Good morning. It’s always good to talk through disagreements and uncertainties, and this day in the year 325 AD, marked the formal conclusion of a great gathering of Christian leaders and theologians, held in the northwest of modern day Turkey.
The First Council of Nicaea brought some consistency and agreement after the initial hectic centuries since the Resurrection of Jesus Christ. It might have ended up as a talking shop, with plenty of hot air and little to show for it… yet the statement of faith that emerged, known as the Nicene Creed, still defines the core of faith for millions of Christians across the globe.
I recite a creed each day, either in my private prayers or in worship, because it gives me a reference point and a touchstone for my Christian faith.
Any statement that begins ‘credo…’, ‘I believe…’ must be bold and confident, whether it’s a summary of religious doctrine, a constitution or a political ideology; but that boldness doesn’t necessarily make it the last word. There’s the constant danger that well-known words are repeated by rote, with their significance lost in familiarity, and such statements must be both reassuring and challenging, as well as being open to constant scrutiny.

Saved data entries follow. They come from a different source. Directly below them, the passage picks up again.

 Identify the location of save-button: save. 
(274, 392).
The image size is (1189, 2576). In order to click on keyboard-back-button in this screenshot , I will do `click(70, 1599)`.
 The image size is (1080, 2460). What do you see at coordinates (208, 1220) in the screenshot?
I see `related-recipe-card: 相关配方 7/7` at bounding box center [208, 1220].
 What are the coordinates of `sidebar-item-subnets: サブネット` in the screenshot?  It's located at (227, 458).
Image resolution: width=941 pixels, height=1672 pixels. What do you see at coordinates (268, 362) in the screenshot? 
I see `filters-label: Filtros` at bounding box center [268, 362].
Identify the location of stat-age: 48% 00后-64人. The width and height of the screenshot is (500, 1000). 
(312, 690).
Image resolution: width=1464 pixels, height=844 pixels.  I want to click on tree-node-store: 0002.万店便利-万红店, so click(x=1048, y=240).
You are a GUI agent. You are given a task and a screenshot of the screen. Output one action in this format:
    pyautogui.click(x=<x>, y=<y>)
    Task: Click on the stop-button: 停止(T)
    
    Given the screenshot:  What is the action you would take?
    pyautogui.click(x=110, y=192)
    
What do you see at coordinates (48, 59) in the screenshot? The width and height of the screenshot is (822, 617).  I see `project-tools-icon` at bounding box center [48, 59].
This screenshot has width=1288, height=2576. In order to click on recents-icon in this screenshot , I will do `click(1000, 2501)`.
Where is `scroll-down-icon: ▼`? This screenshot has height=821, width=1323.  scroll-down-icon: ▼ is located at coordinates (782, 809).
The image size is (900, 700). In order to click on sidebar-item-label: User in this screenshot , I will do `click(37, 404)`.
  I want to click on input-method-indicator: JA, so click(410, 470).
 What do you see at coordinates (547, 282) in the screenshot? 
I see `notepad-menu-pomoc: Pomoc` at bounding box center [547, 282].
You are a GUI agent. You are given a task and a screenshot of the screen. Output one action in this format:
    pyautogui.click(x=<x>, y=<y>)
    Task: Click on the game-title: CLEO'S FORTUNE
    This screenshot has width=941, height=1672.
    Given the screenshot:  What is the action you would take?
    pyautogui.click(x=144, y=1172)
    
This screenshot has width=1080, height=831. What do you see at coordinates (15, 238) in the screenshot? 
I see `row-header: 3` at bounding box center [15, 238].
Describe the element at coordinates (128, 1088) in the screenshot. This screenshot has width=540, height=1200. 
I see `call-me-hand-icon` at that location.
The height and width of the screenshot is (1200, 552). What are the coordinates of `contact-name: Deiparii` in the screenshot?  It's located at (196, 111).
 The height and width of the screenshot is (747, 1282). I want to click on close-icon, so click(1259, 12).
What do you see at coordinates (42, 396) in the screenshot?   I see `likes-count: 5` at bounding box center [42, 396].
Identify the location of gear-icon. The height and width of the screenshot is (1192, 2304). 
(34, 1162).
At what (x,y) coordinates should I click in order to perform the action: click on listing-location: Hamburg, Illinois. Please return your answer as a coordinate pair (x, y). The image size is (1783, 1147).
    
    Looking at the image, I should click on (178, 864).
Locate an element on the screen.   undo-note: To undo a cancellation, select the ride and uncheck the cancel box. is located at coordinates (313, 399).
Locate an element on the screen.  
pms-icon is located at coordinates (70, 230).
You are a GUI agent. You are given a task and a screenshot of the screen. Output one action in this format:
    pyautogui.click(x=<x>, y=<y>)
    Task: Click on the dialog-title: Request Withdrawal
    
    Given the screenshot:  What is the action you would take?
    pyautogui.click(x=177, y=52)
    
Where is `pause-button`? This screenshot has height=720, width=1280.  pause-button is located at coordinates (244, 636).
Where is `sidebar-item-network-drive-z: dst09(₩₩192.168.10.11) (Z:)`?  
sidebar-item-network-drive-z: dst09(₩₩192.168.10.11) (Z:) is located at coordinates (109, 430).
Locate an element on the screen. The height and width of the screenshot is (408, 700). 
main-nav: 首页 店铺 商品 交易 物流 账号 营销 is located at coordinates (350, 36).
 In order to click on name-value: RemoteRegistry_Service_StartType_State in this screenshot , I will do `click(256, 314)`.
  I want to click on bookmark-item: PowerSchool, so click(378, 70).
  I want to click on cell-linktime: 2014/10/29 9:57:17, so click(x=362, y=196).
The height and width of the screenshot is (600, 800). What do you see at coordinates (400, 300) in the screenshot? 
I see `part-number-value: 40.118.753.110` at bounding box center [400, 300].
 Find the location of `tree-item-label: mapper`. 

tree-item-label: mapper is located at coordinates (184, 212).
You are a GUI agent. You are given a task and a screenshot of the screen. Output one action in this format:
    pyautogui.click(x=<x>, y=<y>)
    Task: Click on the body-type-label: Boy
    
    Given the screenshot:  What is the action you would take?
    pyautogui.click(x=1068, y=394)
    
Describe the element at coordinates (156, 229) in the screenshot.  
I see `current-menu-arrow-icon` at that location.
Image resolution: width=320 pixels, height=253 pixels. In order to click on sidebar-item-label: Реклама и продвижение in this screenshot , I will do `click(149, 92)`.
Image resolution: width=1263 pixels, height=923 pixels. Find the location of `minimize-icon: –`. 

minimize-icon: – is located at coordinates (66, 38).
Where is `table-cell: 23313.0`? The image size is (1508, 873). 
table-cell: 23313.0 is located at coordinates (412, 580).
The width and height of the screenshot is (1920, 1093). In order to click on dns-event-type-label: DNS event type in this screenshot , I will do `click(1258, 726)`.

There are core beliefs and particular perspectives that guide every one of us, underpinning the choices and actions that shape our whole lives; and we can attribute them to our life experiences or our DNA, as readily as ascribing them to belief in the God of Heaven.
Yet almost seventeen centuries after the Council of Nicaea did its work, Christians are still bold enough to use essentially the same summary of faith as a lens to view God and his work in the world.
Heavenly Father, give each one of us the strength of purpose to discover and proclaim our ‘credo’, whether that informs our search for God, or for our own inner strengthening; so that the principles that guide us through this day may be hallmarked with integrity and right judgement. Amen.